━━━━━ Selected excerpt ━━━━━

Matthew 27:61 is the sixty-first verse of the twenty-seventh chapter of the Gospel of Matthew in the New Testament. This verse describes two women waiting by the Tomb of Jesus after the crucifixion.

==Content==
The original Koine Greek, according to Westcott and Hort, reads:
ην δε εκει μαριαμ η μαγδαληνη και η αλλη μαρια καθημεναι απεναντι του ταφου

In the King James Version of the Bible it is translated as:
And there was Mary Magdalene, and the other Mary, sitting over against the sepulchre.

The modern World English Bible translates the passage as:
Mary Magdalene was there, and the other Mary, sitting opposite the tomb.

For a collection of other versions see BibleHub Matthew 27:61.

==Analysis==
The tense of this verse specifically contrasts it with the previous one. In that verse Joseph of Arimathea leaves after supervising the burial of Jesus. In contrast the two Marys stay. There is no mention of the women leaving, but they presumably do so prior to the sabbath, and also prior to the arrival of the guards that are dispatched in the next verses.

━━━━━ Provided data ━━━━━

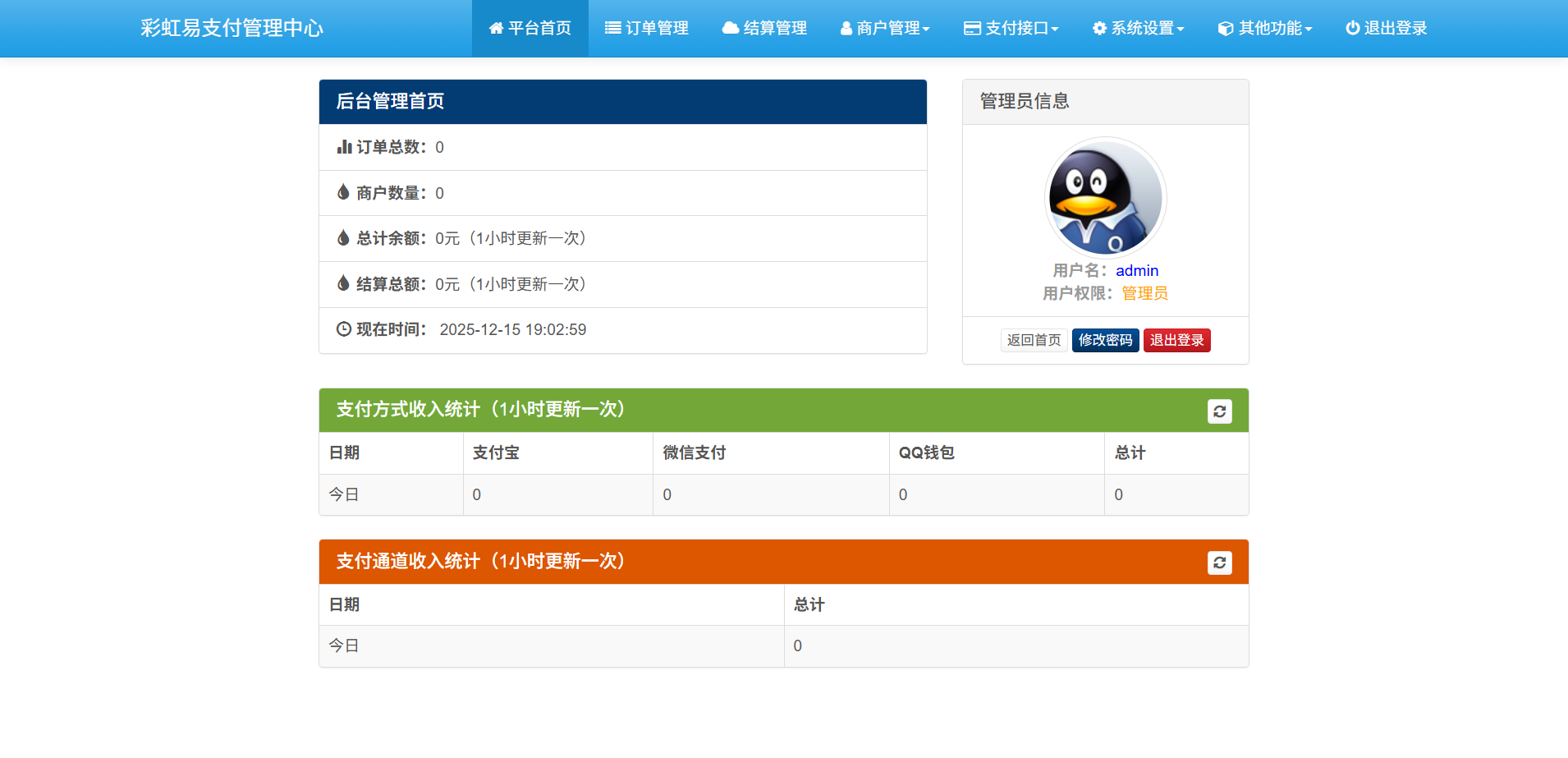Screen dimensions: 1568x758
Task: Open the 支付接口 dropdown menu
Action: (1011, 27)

━━━━━
━━━━━ Provided data ━━━━━

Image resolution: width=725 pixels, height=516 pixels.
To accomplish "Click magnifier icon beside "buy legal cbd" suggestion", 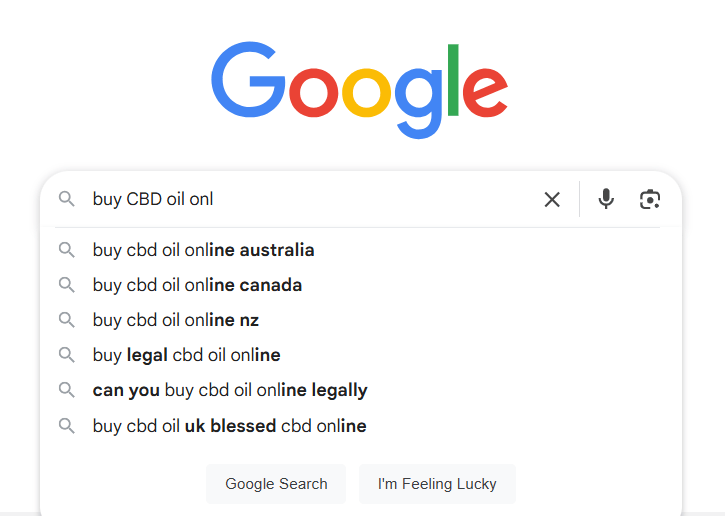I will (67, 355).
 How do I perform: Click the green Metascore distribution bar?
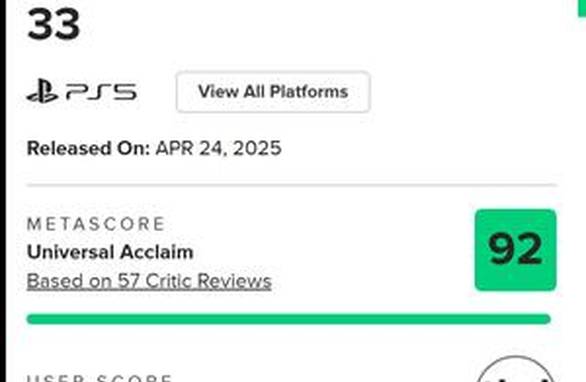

━━━━━

• Task list:
1) From the Matthew 27:61 text, echo the part starting at "In the King" and ending at "opposite the tomb.".
2) In the Matthew 27:61 text, who leaves after supervising the burial of Jesus in the previous verse?
3) Go on with the Matthew 27:61 text after its last sentence.

• The results:
1)
In the King James Version of the Bible it is translated as:
And there was Mary Magdalene, and the other Mary, sitting over against the sepulchre.

The modern World English Bible translates the passage as:
Mary Magdalene was there, and the other Mary, sitting opposite the tomb.

2) Joseph of Arimathea.

3)
Mary Magdalene and "the other Mary" who is presumed to be "Mary the mother of James and Joses, and the mother of the sons of Zebedee" mentioned at Matthew 27:57. In some traditions the second Mary is considered to be the same person as Salome. Matthew has these two women present for the crucifixion, the entombment, and the resurrection. By specifically mentioning these women at all three events the author of Matthew presents a set of witnesses to the entire passion narrative. This serves an apologetic purpose, evidence that the resurrection was not a matter of confusion. By having the women present at the entombment, there is not possibility that they could confuse tombs when the same women return at Matthew 28:1. That the text so clearly strives to make such a story impossible, is evidence that similar allegations were likely circulating at the time the gospel was written. Craig S. Keener considers it unlikely that the loyalty of the women is purely apologetic. Women witnesses were given less weight than male ones in that era. Moreover, a group of Passionate female followers could have clear scandalous undertones, and in Keener's view would not have been invented for that reason. Matthew 27:55 mentions that many women were at the crucifixion, but now only two appear. The rest of the women may have fled in the same manner as the disciples.

This verse is based on Mark 15:47, and paralleled by Luke 23:55.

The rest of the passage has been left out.